* [TASK ITEM]: All of the records should come back exactly as written.
___ MATERIALS PROVIDED ___
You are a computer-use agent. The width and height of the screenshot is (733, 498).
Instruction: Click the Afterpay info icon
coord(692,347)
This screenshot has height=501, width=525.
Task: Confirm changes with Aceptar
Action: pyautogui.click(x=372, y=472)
___
* [EXPECTED ANSWER]:
You are a computer-use agent. The width and height of the screenshot is (733, 498).
Instruction: Click the Afterpay info icon
coord(692,347)
This screenshot has height=501, width=525.
Task: Confirm changes with Aceptar
Action: pyautogui.click(x=372, y=472)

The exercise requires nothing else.